In a concerning revelation for enterprise security, researchers from Aon’s Stroz Friedberg Incident Response team have uncovered a new Endpoint Detection and Response (EDR) bypass technique dubbed the “Bring Your Own Installer” (BYOI) attack. The method leverages a vulnerability in the SentinelOne upgrade process to disable its tamper protection, paving the way for ransomware deployment.

Unlike traditional bypasses that use third-party tools or malicious drivers, this technique repurposes SentinelOne’s legitimate Windows installer. During a routine upgrade, the installer momentarily shuts down protection services before replacing files. Threat actors exploit this critical window by terminating the installation process mid-upgrade, effectively leaving the system unprotected.

“This is not a theoretical exploit,” said the DFIR Manager at Aon. “We’ve seen it used in the wild to deploy Babuk ransomware.”

SentinelOne includes an anti-tamper mechanism to prevent unauthorized uninstalls or service shutdowns. However, this feature fails during an upgrade process, which automatically disables the agent’s processes temporarily. Attackers who gain administrative access to a victim network—typically via known vulnerabilities—can execute this exploit by launching the SentinelOne MSI installer and terminating the msiexec.exe process after agent services are stopped but before the new version launches.

In one confirmed incident, attackers used this technique to disable EDR protections across multiple machines before executing ransomware payloads. The hosts disappeared from the SentinelOne management console shortly after the installers were forcefully terminated, according to logs reviewed by Stroz Friedberg. The flaw affects multiple agent versions and does not require the latest build to execute the attack.

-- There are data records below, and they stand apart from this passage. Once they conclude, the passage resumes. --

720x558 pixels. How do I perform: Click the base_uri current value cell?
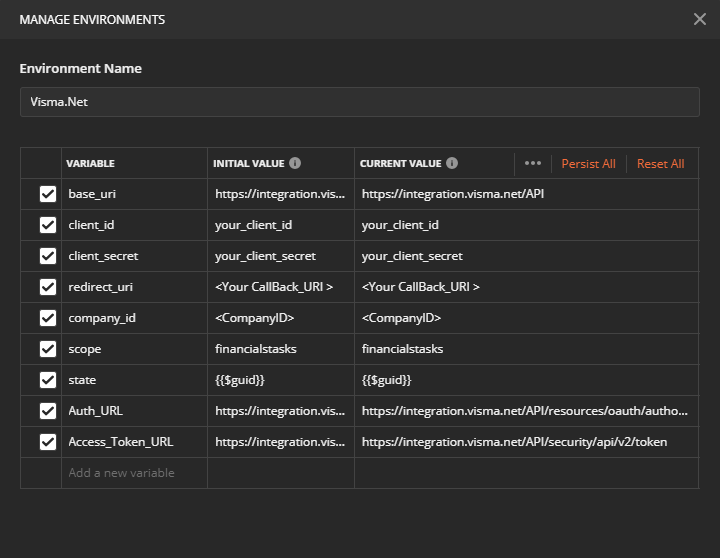coord(525,194)
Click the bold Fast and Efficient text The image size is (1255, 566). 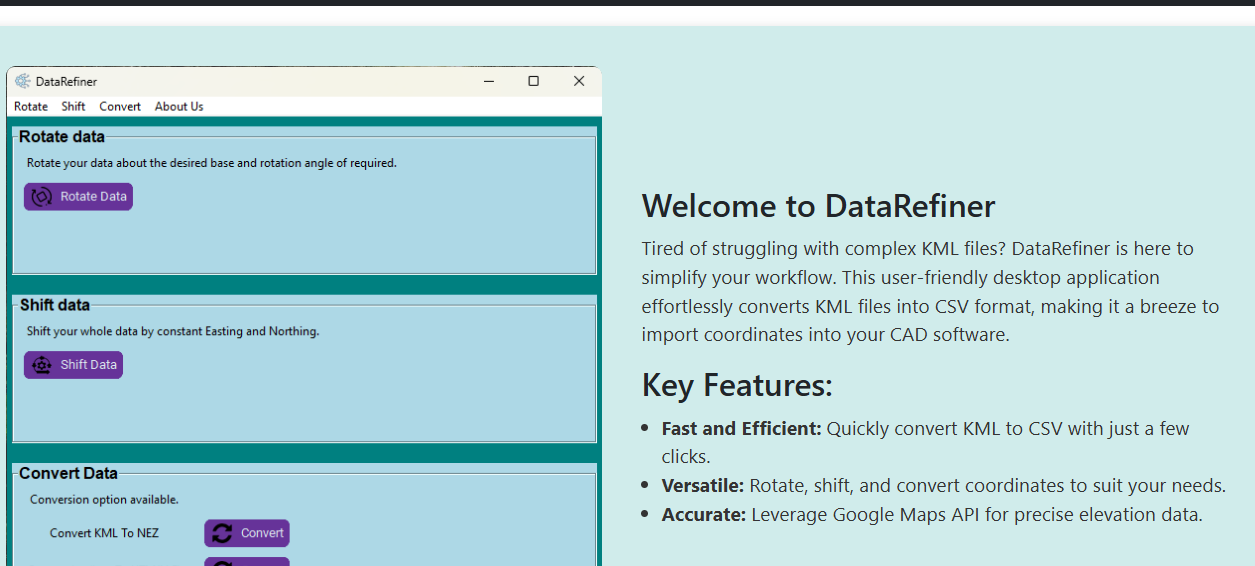(741, 428)
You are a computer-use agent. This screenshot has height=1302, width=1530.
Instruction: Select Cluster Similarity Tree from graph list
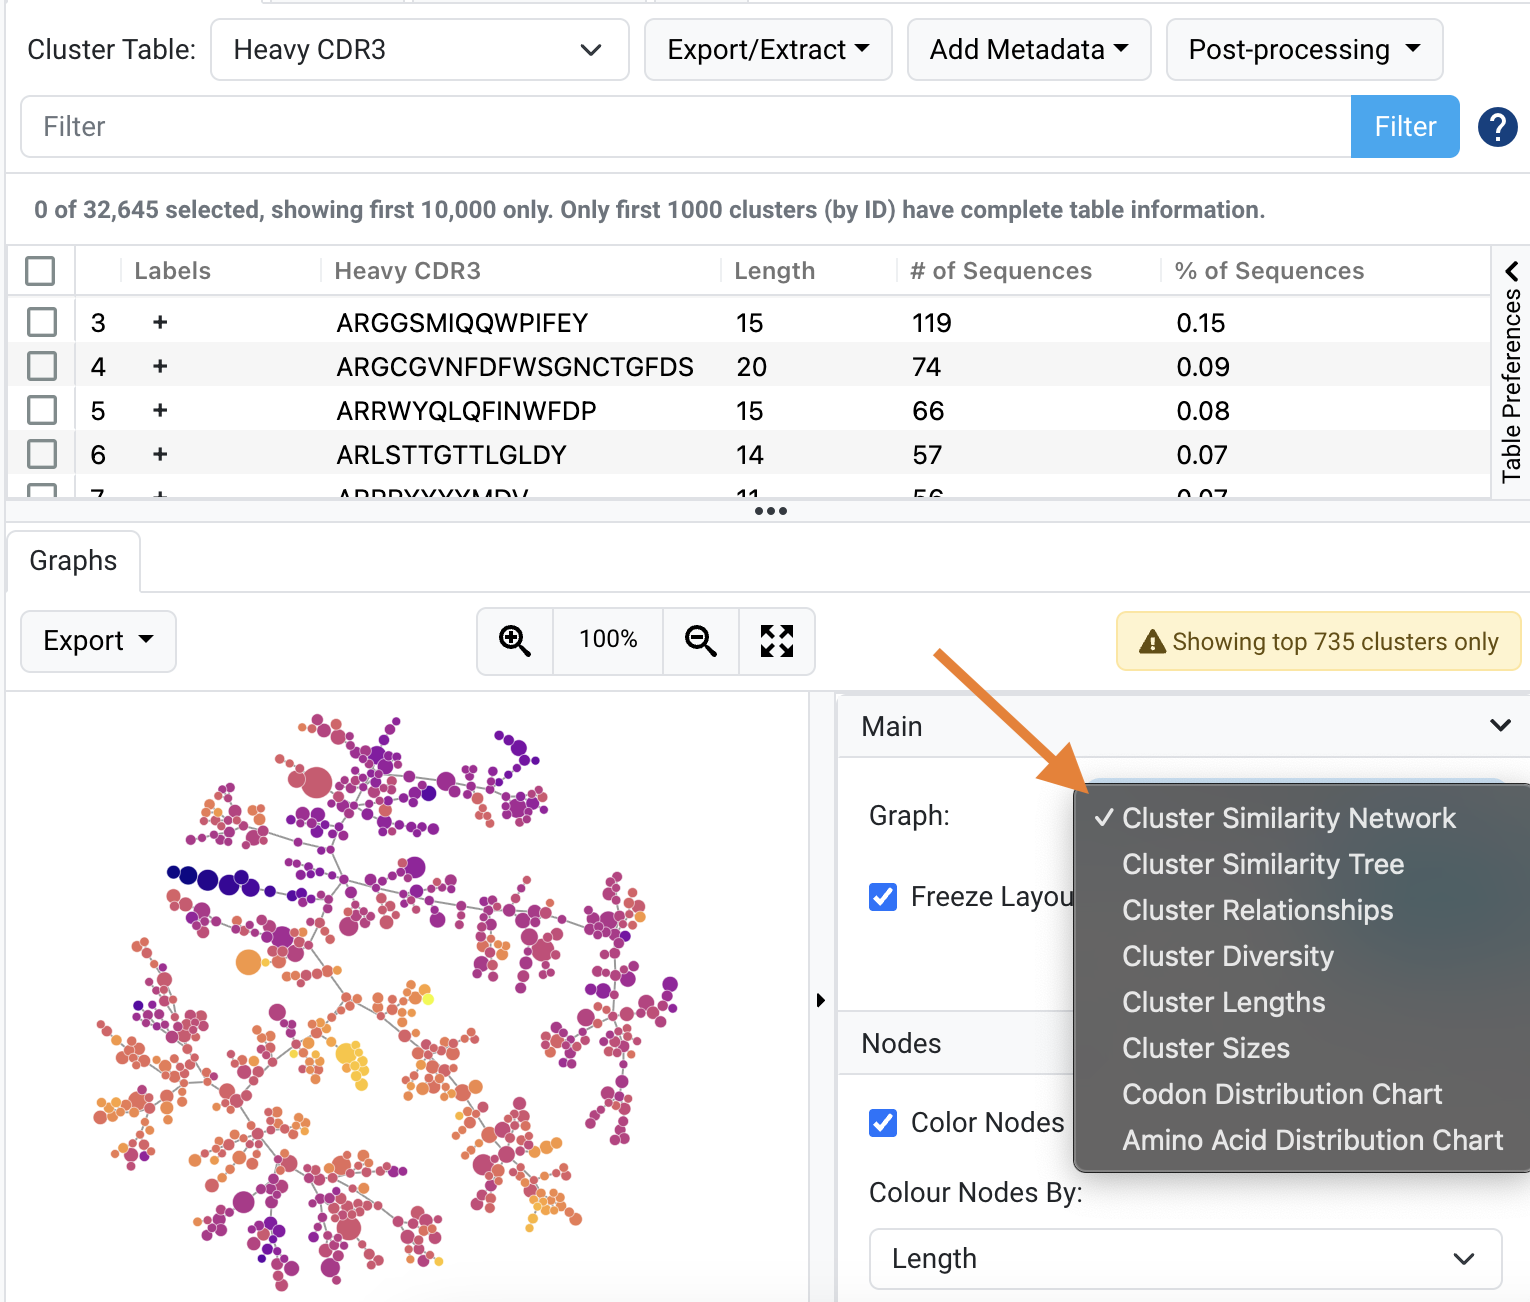1262,864
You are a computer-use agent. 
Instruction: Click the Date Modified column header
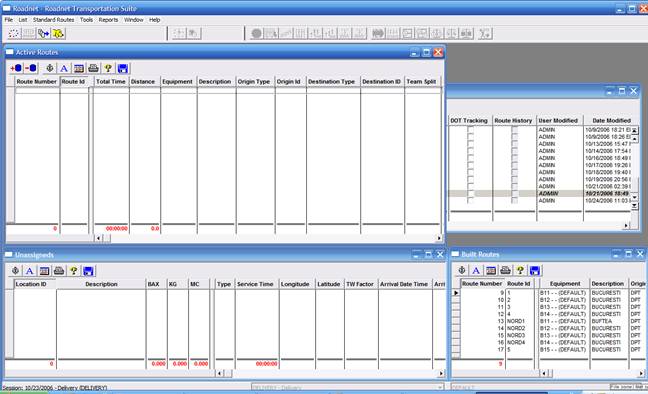point(611,120)
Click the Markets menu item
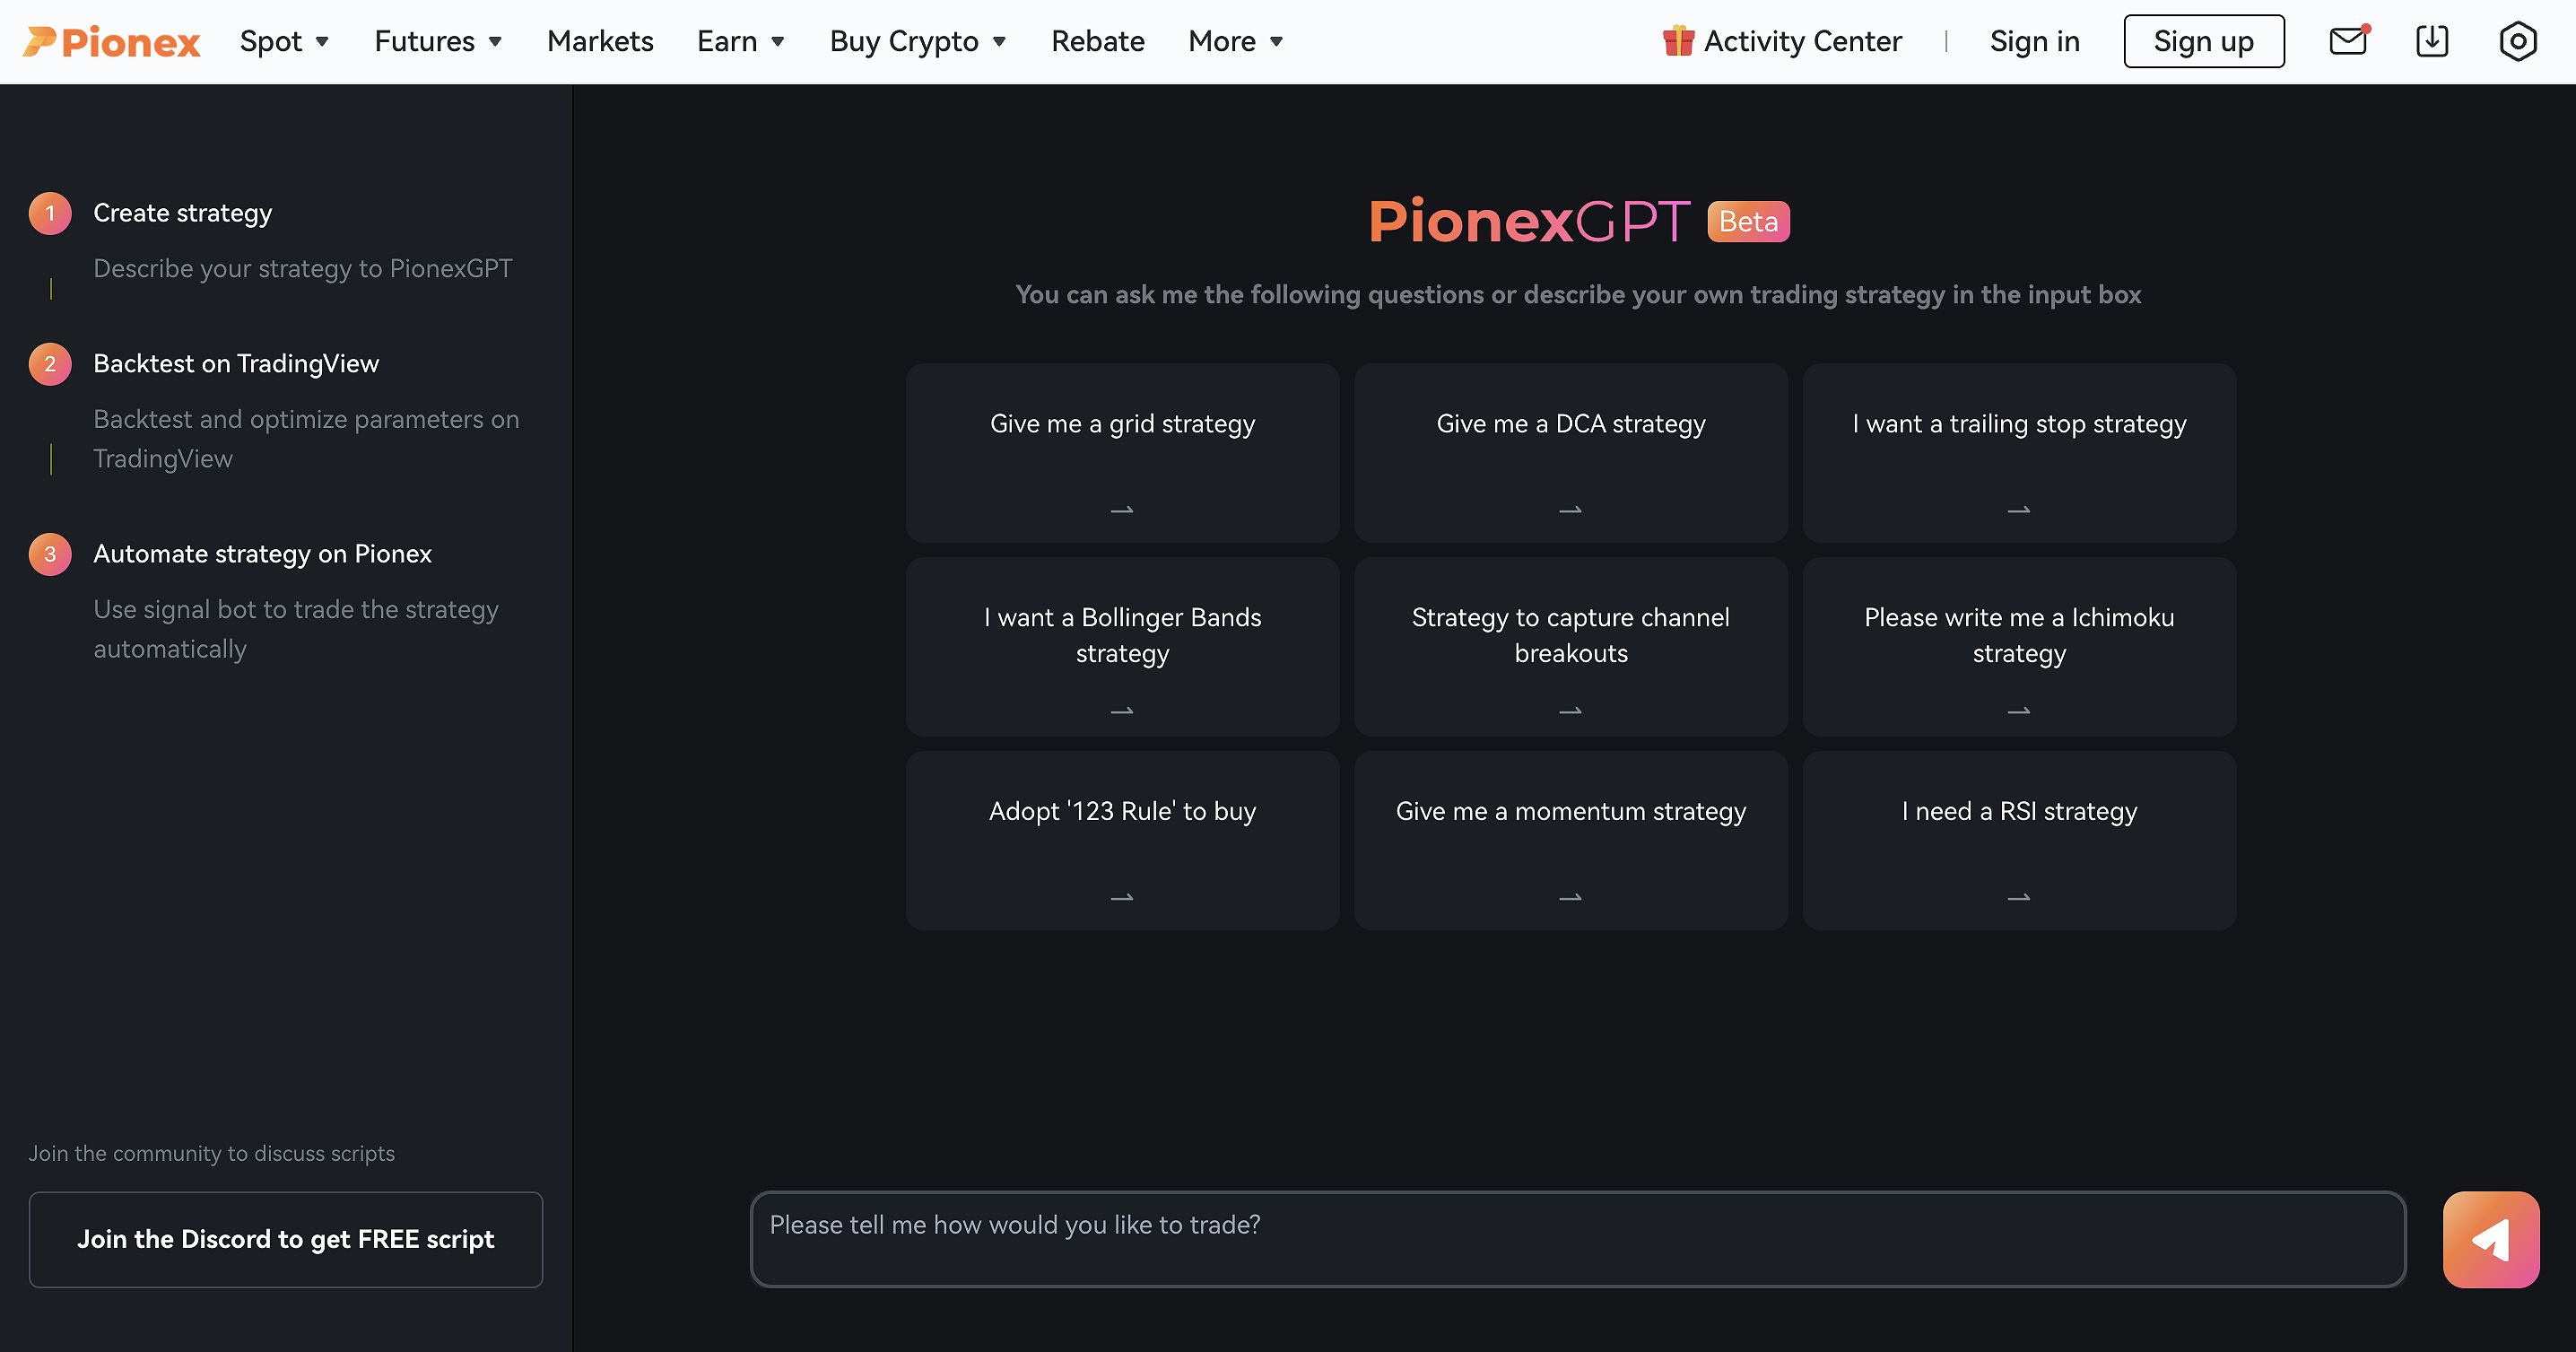This screenshot has width=2576, height=1352. click(x=600, y=41)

In response to the disclosure, SentinelOne issued mitigation guidance in January 2025. The primary recommendation is enabling “Online Authorization” in the Sentinel Policy settings. This feature, off by default, prevents local upgrades or uninstallations unless approved through the SentinelOne management console.

Despite the advisory, many clients have yet to implement this safeguard. “Getting the word out to mitigate this bypass is the most important thing,” Ailes emphasized. To ensure broader industry protection, SentinelOne shared the findings with other EDR vendors. Palo Alto Networks confirmed its EDR products are not vulnerable to this exploit.

This discovery marks a troubling trend in cyber defense—where threat actors increasingly turn legitimate security tools into attack vectors. The SentinelOne BYOI technique is particularly dangerous as it requires no external malware or drivers and blends in with routine administrative activity.

Security professionals are urged to audit EDR configurations, enable tamper-proof upgrade controls, and monitor installer behavior to prevent similar exploits. As ransomware operations like Babuk evolve and seek creative paths to compromise, the integrity of even trusted tools must be constantly scrutinized.